Hyundai Motor is thinking about constructing its Tucson and Kona sport utility vehicles and its pickup truck at its only U.S. factory to reverse a sales downturn, Seoul Economic Daily reported on Friday.
Hyundai intends to produce the Tucson and the pickup at its U.S. plant in Alabama in 2021, the report stated, mentioning anonymous market authorities. The plant presently builds Sonata and Elantra sedans and Santa Fe SUVs.
Hyundai informed Reuters it had made no choice about the future of SUV production in the United States.
“We are constantly considering the possibilities of all products in specific markets,” it stated.
To increase SUV production, Hyundai would increase the production capacity of the U.S. factory to 450,000 cars a year, from the present 380,000 vehicles, the report stated. Hyundai Motor rejected it had any strategy to extend U.S. capability.
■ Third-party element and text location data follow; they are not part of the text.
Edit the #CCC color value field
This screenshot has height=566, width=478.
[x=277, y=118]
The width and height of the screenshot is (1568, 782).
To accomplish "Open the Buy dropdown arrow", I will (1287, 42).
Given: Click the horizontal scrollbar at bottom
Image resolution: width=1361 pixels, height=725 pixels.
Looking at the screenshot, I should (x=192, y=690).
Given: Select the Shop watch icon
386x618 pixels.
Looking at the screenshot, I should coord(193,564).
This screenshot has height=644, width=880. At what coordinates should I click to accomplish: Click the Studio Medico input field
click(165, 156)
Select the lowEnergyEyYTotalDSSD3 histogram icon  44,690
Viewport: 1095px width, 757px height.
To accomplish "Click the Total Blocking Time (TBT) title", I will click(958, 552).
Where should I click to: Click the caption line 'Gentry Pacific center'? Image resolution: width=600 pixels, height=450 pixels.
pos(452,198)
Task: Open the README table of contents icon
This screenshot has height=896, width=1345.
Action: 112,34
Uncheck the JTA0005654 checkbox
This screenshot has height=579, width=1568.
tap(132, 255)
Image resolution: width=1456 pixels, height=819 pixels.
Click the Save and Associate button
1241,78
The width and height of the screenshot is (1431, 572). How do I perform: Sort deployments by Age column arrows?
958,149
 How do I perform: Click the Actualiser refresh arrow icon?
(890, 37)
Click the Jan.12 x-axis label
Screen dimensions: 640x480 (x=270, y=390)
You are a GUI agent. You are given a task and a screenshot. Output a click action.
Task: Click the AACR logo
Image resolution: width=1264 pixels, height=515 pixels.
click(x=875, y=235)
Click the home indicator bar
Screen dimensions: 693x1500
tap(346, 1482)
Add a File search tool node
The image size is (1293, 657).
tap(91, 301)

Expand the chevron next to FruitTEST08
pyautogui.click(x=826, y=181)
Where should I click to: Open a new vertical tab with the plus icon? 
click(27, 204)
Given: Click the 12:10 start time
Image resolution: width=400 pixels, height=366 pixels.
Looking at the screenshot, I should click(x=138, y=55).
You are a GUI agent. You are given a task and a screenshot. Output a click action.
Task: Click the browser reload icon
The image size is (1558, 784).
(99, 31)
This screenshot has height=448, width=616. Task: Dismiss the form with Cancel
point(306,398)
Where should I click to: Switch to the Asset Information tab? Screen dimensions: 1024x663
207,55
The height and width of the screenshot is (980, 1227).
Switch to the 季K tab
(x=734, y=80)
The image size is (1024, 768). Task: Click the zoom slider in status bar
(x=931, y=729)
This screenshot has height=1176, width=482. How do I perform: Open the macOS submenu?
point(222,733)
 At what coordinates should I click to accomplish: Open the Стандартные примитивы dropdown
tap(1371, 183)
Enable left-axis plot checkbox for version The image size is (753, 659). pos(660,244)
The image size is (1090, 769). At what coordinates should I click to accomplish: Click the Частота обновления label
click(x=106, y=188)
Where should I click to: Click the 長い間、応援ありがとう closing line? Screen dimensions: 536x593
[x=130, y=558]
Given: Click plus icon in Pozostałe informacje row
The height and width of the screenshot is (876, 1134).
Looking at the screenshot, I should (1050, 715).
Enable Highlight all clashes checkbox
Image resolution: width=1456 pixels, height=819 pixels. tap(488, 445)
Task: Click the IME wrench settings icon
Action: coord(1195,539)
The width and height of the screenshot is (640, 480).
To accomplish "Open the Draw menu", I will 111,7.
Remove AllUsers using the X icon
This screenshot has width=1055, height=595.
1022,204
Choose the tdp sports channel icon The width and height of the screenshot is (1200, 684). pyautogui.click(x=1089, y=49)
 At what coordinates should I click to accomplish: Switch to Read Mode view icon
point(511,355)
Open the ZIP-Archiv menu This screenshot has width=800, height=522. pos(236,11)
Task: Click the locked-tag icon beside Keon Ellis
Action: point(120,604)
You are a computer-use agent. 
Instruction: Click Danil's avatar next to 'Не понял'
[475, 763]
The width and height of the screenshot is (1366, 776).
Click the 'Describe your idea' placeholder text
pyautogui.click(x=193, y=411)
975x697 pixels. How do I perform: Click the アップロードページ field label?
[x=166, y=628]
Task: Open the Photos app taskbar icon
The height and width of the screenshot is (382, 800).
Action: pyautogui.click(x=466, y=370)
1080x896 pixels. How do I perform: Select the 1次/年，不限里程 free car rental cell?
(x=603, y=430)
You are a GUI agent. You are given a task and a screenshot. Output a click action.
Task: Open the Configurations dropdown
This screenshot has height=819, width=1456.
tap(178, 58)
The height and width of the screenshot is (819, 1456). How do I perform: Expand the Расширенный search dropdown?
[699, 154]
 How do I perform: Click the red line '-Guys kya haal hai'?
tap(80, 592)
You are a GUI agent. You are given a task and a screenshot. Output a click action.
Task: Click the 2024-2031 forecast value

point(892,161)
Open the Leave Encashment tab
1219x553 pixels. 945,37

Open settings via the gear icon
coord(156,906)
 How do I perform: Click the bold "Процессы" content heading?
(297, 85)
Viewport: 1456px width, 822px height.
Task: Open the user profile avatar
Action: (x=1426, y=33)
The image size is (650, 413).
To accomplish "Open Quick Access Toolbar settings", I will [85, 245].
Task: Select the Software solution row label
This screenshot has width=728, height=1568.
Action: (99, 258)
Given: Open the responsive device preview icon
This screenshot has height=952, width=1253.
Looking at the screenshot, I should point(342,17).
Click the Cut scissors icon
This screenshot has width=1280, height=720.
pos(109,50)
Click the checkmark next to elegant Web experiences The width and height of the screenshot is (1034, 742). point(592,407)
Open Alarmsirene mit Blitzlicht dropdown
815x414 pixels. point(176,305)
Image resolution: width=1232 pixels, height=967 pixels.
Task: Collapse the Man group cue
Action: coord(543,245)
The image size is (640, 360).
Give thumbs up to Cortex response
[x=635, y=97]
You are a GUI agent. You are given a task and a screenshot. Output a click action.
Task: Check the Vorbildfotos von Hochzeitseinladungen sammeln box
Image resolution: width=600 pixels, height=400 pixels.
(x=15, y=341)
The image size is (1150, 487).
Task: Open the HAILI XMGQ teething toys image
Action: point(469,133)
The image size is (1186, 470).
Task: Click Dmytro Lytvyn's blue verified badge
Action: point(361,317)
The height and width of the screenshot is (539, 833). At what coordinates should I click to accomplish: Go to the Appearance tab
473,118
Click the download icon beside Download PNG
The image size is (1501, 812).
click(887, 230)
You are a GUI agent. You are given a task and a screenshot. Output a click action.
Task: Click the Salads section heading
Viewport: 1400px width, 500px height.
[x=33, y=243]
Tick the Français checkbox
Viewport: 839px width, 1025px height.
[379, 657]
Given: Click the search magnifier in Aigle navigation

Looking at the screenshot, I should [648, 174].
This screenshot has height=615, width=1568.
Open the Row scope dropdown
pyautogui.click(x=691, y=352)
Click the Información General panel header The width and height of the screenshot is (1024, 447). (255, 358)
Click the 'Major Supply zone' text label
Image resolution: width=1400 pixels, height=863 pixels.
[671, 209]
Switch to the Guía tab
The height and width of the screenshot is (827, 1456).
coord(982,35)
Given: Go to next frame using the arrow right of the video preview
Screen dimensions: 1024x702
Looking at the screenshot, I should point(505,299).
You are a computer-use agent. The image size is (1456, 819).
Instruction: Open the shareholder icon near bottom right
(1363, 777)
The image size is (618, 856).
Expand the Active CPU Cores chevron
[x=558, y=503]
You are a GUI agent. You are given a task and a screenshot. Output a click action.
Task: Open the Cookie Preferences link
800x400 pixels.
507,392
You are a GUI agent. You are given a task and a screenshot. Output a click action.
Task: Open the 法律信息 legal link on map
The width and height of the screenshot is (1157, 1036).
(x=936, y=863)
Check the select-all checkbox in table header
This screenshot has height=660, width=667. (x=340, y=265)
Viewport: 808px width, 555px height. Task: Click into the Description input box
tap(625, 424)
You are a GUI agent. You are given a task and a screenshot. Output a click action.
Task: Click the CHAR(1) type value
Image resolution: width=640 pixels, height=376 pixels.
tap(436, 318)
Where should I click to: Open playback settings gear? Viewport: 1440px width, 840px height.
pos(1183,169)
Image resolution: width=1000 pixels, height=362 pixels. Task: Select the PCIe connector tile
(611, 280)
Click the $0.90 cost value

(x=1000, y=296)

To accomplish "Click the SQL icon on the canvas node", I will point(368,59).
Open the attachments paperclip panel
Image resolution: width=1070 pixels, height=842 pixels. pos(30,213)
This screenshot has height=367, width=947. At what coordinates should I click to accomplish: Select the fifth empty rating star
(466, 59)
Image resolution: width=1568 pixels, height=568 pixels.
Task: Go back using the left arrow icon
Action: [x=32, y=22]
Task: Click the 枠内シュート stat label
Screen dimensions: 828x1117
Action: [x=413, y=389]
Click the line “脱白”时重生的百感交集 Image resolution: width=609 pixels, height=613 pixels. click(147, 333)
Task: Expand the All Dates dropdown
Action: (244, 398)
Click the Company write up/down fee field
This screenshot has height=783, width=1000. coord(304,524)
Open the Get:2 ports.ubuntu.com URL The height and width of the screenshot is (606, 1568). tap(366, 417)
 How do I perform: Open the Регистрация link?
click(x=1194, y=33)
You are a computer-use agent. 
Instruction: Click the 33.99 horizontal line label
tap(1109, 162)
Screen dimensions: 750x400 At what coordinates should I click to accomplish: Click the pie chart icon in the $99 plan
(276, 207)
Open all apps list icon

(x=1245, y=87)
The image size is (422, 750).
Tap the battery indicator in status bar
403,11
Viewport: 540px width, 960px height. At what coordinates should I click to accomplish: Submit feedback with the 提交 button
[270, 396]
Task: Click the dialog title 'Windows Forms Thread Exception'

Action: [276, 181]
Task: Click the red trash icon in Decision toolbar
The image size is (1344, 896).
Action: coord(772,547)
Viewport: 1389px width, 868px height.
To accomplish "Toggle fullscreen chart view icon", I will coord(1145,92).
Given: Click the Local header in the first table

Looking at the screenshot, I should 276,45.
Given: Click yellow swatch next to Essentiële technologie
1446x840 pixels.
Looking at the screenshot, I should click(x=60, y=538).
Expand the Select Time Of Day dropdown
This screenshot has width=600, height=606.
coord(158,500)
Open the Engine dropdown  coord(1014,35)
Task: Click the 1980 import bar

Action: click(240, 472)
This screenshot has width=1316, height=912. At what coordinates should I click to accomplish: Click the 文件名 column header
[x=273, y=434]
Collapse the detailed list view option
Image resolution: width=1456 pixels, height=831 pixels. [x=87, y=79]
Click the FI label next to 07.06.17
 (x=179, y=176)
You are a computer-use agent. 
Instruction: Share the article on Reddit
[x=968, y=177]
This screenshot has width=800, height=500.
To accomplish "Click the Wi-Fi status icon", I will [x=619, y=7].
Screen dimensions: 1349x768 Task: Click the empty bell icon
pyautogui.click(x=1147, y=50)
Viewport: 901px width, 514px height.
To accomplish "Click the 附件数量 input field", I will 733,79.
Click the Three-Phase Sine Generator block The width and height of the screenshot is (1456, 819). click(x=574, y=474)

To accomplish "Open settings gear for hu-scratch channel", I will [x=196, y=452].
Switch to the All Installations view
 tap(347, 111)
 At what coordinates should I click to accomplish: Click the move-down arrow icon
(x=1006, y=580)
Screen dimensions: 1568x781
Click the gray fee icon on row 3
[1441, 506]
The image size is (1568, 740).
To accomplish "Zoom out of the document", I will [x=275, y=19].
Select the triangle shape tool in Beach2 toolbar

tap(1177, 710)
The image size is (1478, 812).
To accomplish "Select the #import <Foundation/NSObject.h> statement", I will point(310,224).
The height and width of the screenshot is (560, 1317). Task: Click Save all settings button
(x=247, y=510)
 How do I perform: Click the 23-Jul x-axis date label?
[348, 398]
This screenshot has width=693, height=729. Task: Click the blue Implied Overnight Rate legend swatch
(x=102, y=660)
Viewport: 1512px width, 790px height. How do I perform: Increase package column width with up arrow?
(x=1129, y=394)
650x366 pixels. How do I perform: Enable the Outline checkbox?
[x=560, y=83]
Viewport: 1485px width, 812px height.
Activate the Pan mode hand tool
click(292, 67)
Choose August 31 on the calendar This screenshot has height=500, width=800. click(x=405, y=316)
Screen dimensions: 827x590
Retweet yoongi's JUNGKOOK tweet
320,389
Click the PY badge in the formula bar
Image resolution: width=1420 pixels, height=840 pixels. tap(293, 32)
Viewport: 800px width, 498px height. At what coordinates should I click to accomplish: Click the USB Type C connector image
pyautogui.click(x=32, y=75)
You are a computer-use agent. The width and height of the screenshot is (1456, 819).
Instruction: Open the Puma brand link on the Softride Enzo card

The company is coming to grips with slumping sales of its essential sedans such as the Sonata as low oil rates drive need for petrol-guzzling SUVs and trucks.
Hyundai published the biggest sales fall amongst U.S. automakers in October, falling 15 percent in a market that slipped 1.2 percent.
Hyundai Motor senior executive Michael J. O’Brien had once informed Reuters it planned to launch a pickup truck in the United States, while people knowledgeable about the matter said the model was anticipated to be produced in late 2020 and was likely to be integrated in Alabama.
O’Brien also stated the “number one issue” was how to boost production, especially of the Tucson, which was “short of supply.”
He also stated the smaller Kona SUV, which will be introduced in the United States early next year, will come from South Korea, “at least initially.”